Con 22 votos a favor, 22 abstenciones y 3 votos en contra, las Naciones Unidas aprobó un documento elaborado por el Consejo de Derechos Humanos de ese organismo. Una declaración en la que insta al gobierno de Venezuela «a atender las denuncias realizadas por la Alta Comisionada de Derechos Humanos, Michelle Bachelet», y pide elecciones «prontas, libres e independientes» en Venezuela.
La votación de Argentina está enmarcada en la presencia de la misión del FMI en nuestro país monitoreando la economía local para disponerse a negociar con el gobierno un acuerdo sin que se le cuestione ni un ápice del escandaloso préstamo al gobierno de Macri, violando las leyes locales y hasta el propio estatuto de ese organismo.
También influye la agudización de elecciones en los EEUU donde Venezuela es «tema de campaña», y donde Donald Trump usa a ese país como ariete afirmando que «EEUU puede convertirse en Venezuela» (en alusión a un eventual triunfo demócrata), mientras Joe Biden, candidato demócrata, sostiene que «Maduro es un dictador y que el pueblo venezolano necesita nuestro apoyo para recuperar la democracia y reconstruir el país».
En este marco, Argentina vota en contra de Venezuela en la ONU.
Se podrá tener opiniones y objeciones con respecto a las libertades democráticas en Venezuela, la propia Comisión Interamericana de DDHH elaboró en su momento un informe crítico sobre las DDHH en ese hermano país. Pero nunca se puede ser parte de medidas promovidas por los EE.UU. y otras potencias imperialistas contra un país oprimido.

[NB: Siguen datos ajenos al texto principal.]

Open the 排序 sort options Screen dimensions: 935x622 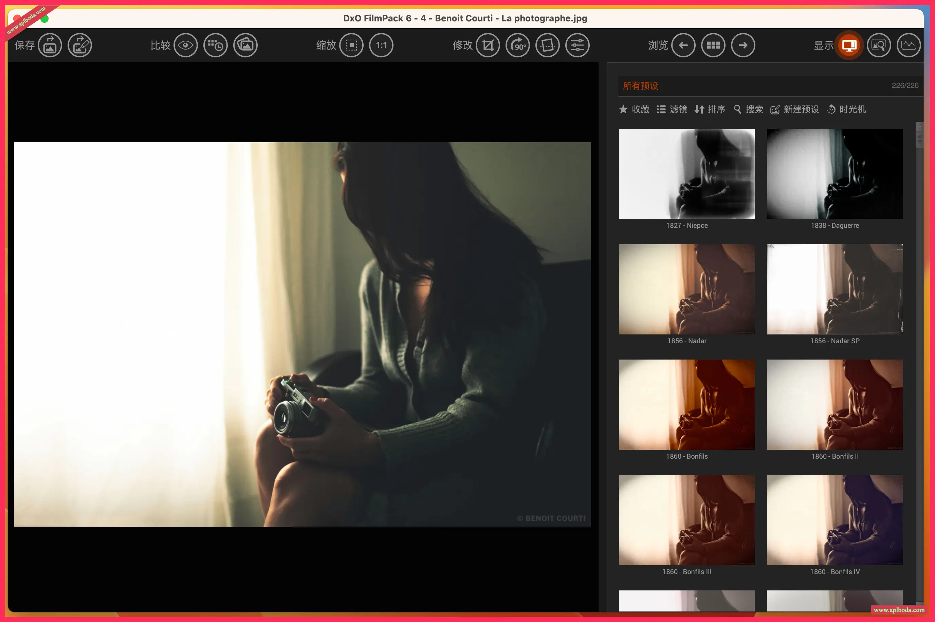pyautogui.click(x=710, y=109)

Si se quiere mantener las diferencias con respecto al gobierno de Nicolás Maduro en este terreno, lo que hubiera correspondido era abstenerse como lo hizo México u otros países que empataron con la postura a favor de la condena.
La votación muestra un giro en la política internacional que cede a las exigencias de los EE.UU., el llamado «Grupo Lima» y la reacción local que ya había salido a condenar al gobierno en el mes de junio cuando Argentina se abstuvo de votar en sentencias contra el gobierno de Nicolás Maduro en la OEA.
En su fundamentación del voto, el embajador argentino ante organismos internacionales, Federico Villegas, expresó que «es necesario el diálogo y la cooperación del gobierno de Venezuela para con la Alta Comisionada de Derechos Humanos de Naciones Unidas. El no cumplimiento de esto resulta problemático y no ayuda al Estado en el cumplimiento de los derechos humanos». Nada más lejos de una postura independiente y de trato bilateral con un país hermano.
Ahora el documento aprobado en la ONU exige elecciones «libres, limpias, transparentes y creíbles«. Traducido: si los resultados son a favor de Maduro será todo lo contrario. Una nueva burla, ya que este organismo nunca investigó ni condenó el golpe perpetrado contra Evo Morales en el Estado Plurinacional de Bolivia, ni pide explicaciones ni condena la represión y vejámenes del gobierno de facto de Jeanine Áñez y la propia Michelle Bachelet tampoco promovió una investigación por lxs muertxs y miles de heridxs y detenidxs en Chile, su país, que gobierna el reaccionario Sebastián Piñera.
La política de presión y sanciones de EE.UU., lleva años y se agudizó bajo el Gobierno de Trump. Esta política, no ha hecho más que aumentar las penurias del pueblo venezolano en medio de la catástrofe social y económica que vive el país. En este marco, incluso, se intentó avanzar con un golpe abierto con apoyo militar apoyado por la oligarquía venezolana representada por el autoproclamado presidente Juan Guaidó.
➞ Repudiamos la votación de nuestro país en la ONU.
➞ Apoyamos la autodeterminación del pueblo venezolano.
➞ Condenamos la injerencia de los EE.UU. y cualquier otra potencia imperialista sobre el territorio soberano de Venezuela.
➞ Exigimos el cese inmediato del bloqueo asesino impuesto por los EEUU con la complicidad de la oligarquía venezolana.